A friend said Butt was "energised" in Choudary's company and described him as being "like a lion out of a cage".
Yet despite his new obsession with religion, Butt still dabbled in drug use and petty crime. His brother-in-law described him as "very impressionable".
In September 2015 another brother-in-law, Usman Darr, reported Butt to the anti-terrorist hotline after he defended the Islamic State group's execution of a Jordanian pilot who was burned to death in a cage.
Butt already had an "anger problem", Ms Rehman said. Soon, he began starting fights with other Muslims who he believed were not "true" followers of Islam.
Butt and his wife had a "massive" argument in late 2015 when he decided he wanted a second wife and she left him for a month.
It was at this time that The Jihadis Next Door aired on Channel 4. The documentary filmed a number of British extremists meeting across the country and included scenes showing Butt and others confronting police officers in London's Regent's Park.
Ms Rehman told the inquest she first became aware of the programme when she watched it at her parents' house. Butt hadn't told her anything about the programme or being filmed.
The inquest heard that between 2015 and 2017 Butt expressed strong anti-Western views, shared videos of beheadings on WhatsApp, and was expelled from a mosque.
He became increasingly angry, Saad told the inquest, over "foreign policy, the wars, the injustices overseas".
He said that after several disagreements Butt stopped talking to his family about Syria. They thought he had changed his way of thinking - but he was secretly plotting an attack similar to those in Manchester and Westminster Bridge.
"In that sense he lived a double life," his brother added.
Just a couple of months later, Ms Rehman's family confiscated the couple's passports after Butt paid for flights to Turkey.
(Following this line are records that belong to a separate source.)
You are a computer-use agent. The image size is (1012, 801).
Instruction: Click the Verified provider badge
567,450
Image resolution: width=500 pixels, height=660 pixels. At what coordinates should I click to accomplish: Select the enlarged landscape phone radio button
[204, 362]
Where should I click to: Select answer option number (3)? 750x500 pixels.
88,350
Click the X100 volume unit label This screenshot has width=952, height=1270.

She told her parents she suspected he wanted to take them and their infant son to Syria to join the Islamic State group and so her father destroyed the documents.
In May 2016, Butt began to work for London Underground as a customer service assistant.
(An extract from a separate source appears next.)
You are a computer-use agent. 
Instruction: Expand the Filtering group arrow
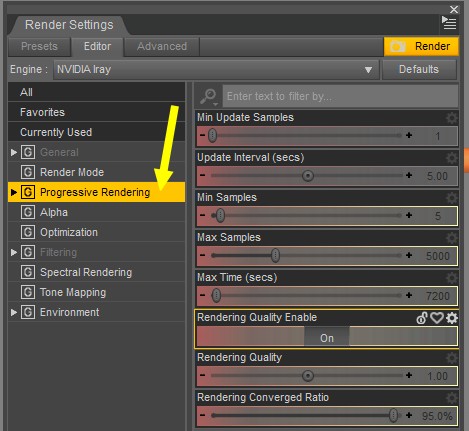coord(14,252)
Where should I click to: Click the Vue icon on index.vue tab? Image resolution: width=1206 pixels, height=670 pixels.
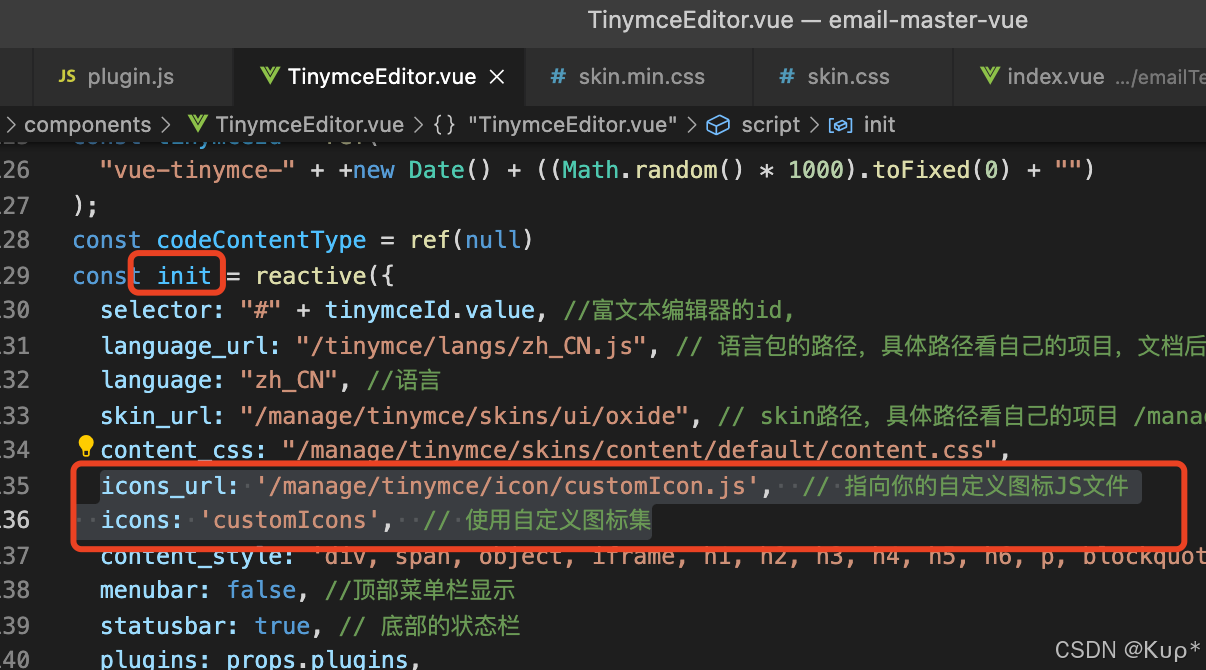click(989, 76)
His wife and family were delighted with his new job, but within weeks he started claiming sick pay after complaining his work-issued boots were damaging his feet.
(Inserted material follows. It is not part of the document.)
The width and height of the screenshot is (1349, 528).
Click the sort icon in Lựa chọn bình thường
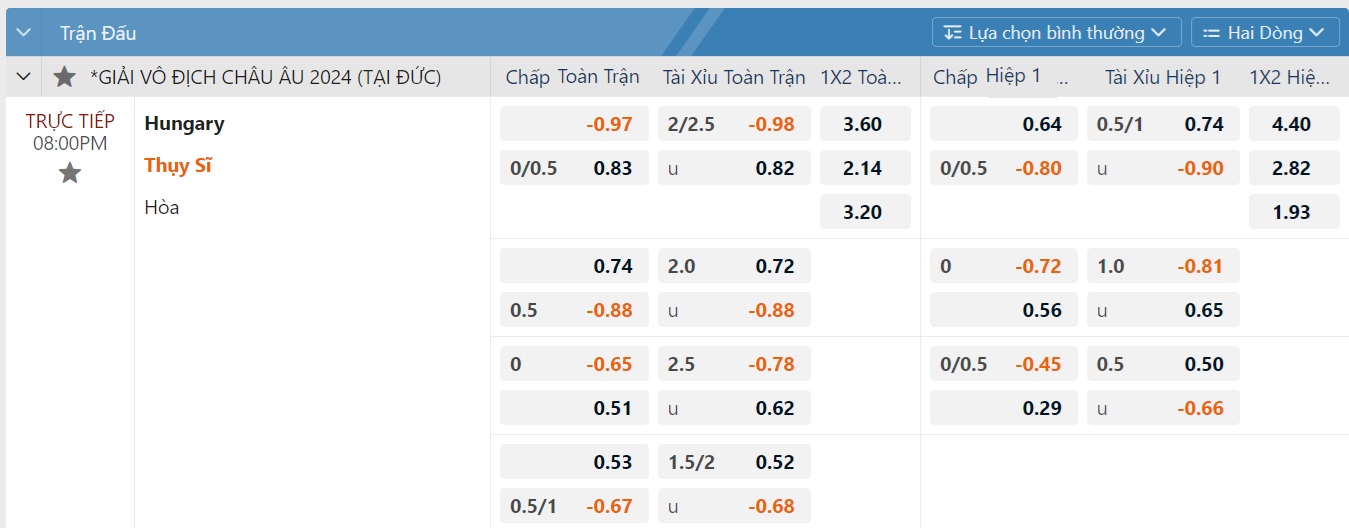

His wife told the inquest: "It wasn't a genuine sickness - he just did not want to work."
Butt privately told his brother-in-law that he could not do the job because "in the summer there are too many naked women walking around".
His employers later terminated his contract after deciding he had failed his probation. It was around this time he began coming home smelling of cannabis again.
No kiss goodbye
His wife said Butt began to attend the Ummah Fitness Centre while he was on sick leave.
The gym was run by Sajeel Shahid and his partner, Sophie Rahman, who was the headteacher of the Ad-Deen Primary School in Ilford, a large commuter town to the east of London.
Butt was asked by the couple to teach the Koran to children at the school - despite his criminal cautions, his appearance on The Jihadis Next Door, his lack of references and background checks.
He began teaching a group of about six or seven children aged between seven and nine for two hours every afternoon. The school changed its name before closing in 2017, external.
In May 2017, just weeks before he launched his murderous attack, Butt and his wife had another child. By this point, his wife said, he simply wasn't interested in her or their growing family.
Just minutes after she had given birth to their daughter he announced he was leaving the hospital "to go the gym" - where, it later emerged, he was meeting his fellow London Bridge attackers.
Although Ms Rehman repeatedly asked him to spend more time at home with her and their children, her pleas fell on deaf ears.
On Saturday 3 June 2017, Butt left their home for the last time.
He left without kissing or saying goodbye to either of his children.
Eight people were killed that evening.
This account is told according to evidence given at the inquests into the deaths of the eight people killed, which began in May 2019.